**WHAT TO PRODUCE**
Starting at the first line, copy the data below through to the end, exactly.

***

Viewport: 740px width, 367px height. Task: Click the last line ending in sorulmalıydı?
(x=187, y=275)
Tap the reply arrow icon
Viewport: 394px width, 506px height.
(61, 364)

***

**WRITTEN RESPONSE**
Viewport: 740px width, 367px height. Task: Click the last line ending in sorulmalıydı?
(x=187, y=275)
Tap the reply arrow icon
Viewport: 394px width, 506px height.
(61, 364)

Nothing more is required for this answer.